* [Complete the following]
[1] In the thread on LLM determinism below, what does 317070 name as the biggest source of randomness in LLMs?
[2] Please list every username that posts a comment in the thread on LLM determinism below.
[3] Extend the thread on LLM determinism from its last comment onward.

* [Exercise passage]
BEGIN

Comment by 317070

14 hours ago

> so in principle, setting temperature to 0 _should_ result in deterministic outputs

It is a common misconception, but it is not true even in principle. If I have 2 or more logits which are equal to the maximum of my logits, I will sample uniformly random from them with any temperature, even zero. Sampling from softmax([1, 0, 1]) is still stochastic at temperature 0, because the limit is to sample uniformly from the first or the last element.

Anyway: "GPUs don't do deterministic matrix multiplications" is the biggest source of randomness in LLMs. GPUs put the associativity of the sums in matrix multiplications in arbitrary order, and this has a huge impact on the logits coming out of the neural network.

8 comments

317070

jstanley 12 hours ago

> "GPUs don't do deterministic matrix multiplications" is the biggest source of randomness in LLMs.

But this isn't a fundamental property of LLMs, it's just an implementation detail. It's pretty obvious that if you evaluate the matrix multiplications correctly and deterministically sample from the highest-probability outputs, you will have a deterministic LLM.

vbarrielle 12 hours ago
It may be an implementation detail, but in practice, if the only way to get a deterministic output is to run on the CPU, then it's not going to be usable.
- 317070 11 hours ago
  
  Actually, Google's TPUs are also deterministic!

END

* [Supplied material]
BEGIN

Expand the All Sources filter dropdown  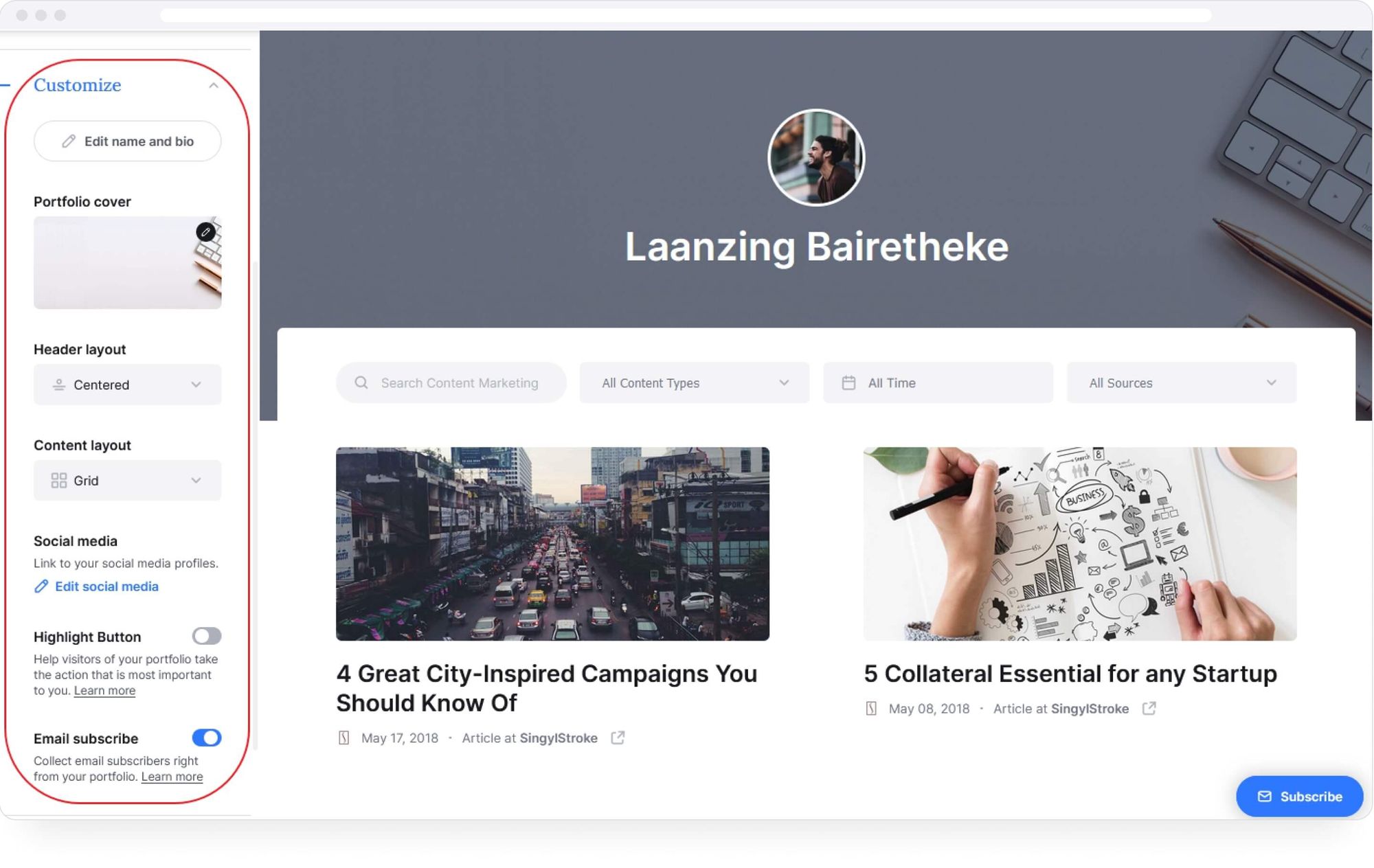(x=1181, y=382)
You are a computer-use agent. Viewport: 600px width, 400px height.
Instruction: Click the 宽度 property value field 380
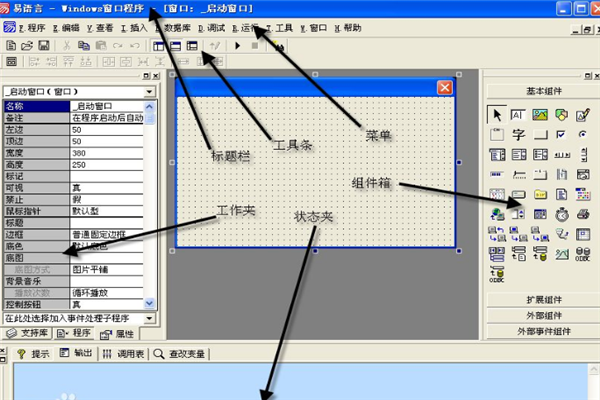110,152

END

* [Exercise answers]
[1] GPUs not doing deterministic matrix multiplications.

[2] 317070, jstanley, vbarrielle

[3]
- Dylan16807 10 hours ago
  
  You can tell GPUs what order to do math instructions in.

EvgeniyZh 14 hours ago

You don't have to sample uniformly. You could take the lowest index of all maxima. But yeah, the main source of randomness is non-deterministic matmul, and temperature does nothing with it

DougBTX 12 hours ago

> GPUs put the associativity of the sums in matrix multiplications in arbitrary order

That’s user-controlled too, not an inherent property of GPUs:

https://docs.pytorch.org/docs/2.12/generated/torch.use_deter...

vbarrielle 12 hours ago
The matrix multiplication is only deterministic for sparse-dense products under these settings:
> torch.bmm() when called on sparse-dense CUDA tensors
And it's not listed under the operations that raise an exception otherwise, so I'm not sure the docs promise that dense-dense matrix-matrix products are deterministic.
- DougBTX 9 hours ago
  
  Oh, thanks, that’s interesting, I thought it covered that too!